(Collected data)
● ● ● ● ●
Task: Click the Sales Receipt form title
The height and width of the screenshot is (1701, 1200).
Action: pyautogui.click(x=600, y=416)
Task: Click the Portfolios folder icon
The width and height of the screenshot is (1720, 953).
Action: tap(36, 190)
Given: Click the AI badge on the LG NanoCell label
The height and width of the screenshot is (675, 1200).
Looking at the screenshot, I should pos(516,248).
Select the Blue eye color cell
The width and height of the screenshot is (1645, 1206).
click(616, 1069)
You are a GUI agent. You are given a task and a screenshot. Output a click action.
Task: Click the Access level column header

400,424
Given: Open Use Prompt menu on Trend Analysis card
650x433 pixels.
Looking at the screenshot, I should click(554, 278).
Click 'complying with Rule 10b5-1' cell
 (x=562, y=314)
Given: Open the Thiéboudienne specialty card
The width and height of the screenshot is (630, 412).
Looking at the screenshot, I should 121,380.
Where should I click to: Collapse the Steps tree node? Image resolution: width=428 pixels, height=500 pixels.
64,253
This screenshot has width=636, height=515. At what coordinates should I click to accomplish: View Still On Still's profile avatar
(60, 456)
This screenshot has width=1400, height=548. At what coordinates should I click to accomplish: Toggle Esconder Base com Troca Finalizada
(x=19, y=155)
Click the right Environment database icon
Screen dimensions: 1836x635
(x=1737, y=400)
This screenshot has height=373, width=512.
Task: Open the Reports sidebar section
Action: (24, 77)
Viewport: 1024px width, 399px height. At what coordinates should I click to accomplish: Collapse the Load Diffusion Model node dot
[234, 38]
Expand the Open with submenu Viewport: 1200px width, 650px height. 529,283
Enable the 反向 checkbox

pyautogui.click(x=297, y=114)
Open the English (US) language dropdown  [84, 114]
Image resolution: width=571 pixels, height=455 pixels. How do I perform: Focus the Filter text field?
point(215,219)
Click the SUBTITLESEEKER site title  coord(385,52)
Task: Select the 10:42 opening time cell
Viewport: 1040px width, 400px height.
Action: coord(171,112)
● ● ● ● ●
**Exercise aim**: Among the lines above, which ones hold the string "title"? Show them.

**Written response**:
Task: Click the Sales Receipt form title
Click the SUBTITLESEEKER site title  coord(385,52)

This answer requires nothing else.